= DATA FOR THE TASK =
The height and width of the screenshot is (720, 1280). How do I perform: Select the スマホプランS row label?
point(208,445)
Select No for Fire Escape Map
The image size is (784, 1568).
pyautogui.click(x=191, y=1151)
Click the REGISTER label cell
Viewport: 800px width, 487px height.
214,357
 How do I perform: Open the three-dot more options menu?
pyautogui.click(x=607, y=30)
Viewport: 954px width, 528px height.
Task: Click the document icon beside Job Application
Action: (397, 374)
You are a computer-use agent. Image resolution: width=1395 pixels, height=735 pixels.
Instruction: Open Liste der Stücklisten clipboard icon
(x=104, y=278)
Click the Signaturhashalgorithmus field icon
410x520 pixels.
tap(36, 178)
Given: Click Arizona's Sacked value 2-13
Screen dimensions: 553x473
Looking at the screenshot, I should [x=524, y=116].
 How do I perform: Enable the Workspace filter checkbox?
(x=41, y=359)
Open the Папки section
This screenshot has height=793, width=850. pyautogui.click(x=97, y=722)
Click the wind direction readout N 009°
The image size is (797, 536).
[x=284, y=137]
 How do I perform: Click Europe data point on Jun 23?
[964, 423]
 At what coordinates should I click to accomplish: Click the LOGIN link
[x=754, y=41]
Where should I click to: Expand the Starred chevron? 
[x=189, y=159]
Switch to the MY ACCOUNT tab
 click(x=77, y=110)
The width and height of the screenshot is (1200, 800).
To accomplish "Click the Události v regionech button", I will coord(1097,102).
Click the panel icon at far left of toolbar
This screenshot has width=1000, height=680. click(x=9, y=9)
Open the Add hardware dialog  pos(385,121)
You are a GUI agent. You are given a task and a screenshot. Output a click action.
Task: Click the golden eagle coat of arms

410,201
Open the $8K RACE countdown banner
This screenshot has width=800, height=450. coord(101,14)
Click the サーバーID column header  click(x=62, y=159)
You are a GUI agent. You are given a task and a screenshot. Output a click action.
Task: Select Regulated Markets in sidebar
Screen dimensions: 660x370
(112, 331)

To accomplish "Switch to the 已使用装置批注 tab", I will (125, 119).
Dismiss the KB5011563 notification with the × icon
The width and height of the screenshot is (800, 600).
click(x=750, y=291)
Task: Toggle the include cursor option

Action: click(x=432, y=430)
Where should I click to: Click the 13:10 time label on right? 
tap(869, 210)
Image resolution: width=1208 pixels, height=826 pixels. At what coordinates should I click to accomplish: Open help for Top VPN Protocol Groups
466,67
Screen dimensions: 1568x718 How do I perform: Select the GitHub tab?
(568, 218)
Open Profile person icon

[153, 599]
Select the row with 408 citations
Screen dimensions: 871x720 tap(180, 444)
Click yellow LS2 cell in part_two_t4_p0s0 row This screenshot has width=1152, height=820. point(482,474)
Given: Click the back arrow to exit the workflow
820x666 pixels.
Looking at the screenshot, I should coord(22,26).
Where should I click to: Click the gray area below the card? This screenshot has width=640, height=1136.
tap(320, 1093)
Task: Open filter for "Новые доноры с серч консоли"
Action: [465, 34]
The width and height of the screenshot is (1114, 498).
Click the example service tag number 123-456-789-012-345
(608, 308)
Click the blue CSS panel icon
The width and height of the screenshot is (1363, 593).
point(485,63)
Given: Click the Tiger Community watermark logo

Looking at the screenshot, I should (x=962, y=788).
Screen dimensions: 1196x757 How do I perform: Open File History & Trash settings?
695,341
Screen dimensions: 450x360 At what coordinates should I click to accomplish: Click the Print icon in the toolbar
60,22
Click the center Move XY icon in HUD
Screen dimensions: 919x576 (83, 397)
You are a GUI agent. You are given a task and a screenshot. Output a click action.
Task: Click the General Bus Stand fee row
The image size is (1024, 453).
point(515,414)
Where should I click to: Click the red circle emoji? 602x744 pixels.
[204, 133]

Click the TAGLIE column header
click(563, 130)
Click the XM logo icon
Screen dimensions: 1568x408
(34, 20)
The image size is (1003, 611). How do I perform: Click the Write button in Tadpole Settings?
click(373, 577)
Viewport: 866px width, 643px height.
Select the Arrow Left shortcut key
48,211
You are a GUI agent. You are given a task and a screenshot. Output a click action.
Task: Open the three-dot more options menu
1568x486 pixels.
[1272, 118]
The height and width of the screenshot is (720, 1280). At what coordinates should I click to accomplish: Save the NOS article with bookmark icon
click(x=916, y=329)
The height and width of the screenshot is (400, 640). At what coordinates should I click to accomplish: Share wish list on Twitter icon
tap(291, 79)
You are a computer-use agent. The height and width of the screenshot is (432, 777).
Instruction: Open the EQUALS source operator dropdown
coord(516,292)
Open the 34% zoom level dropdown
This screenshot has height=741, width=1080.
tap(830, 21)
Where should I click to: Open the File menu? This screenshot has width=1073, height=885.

= INSTRUCTIONS FOR THE TASK =
Whenever the string "computer" occurs in a line of the entries above, copy that line.

= WRITTEN RESPONSE =
You are a computer-use agent. Image resolution: width=1395 pixels, height=735 pixels.
You are a computer-use agent. The height and width of the screenshot is (432, 777).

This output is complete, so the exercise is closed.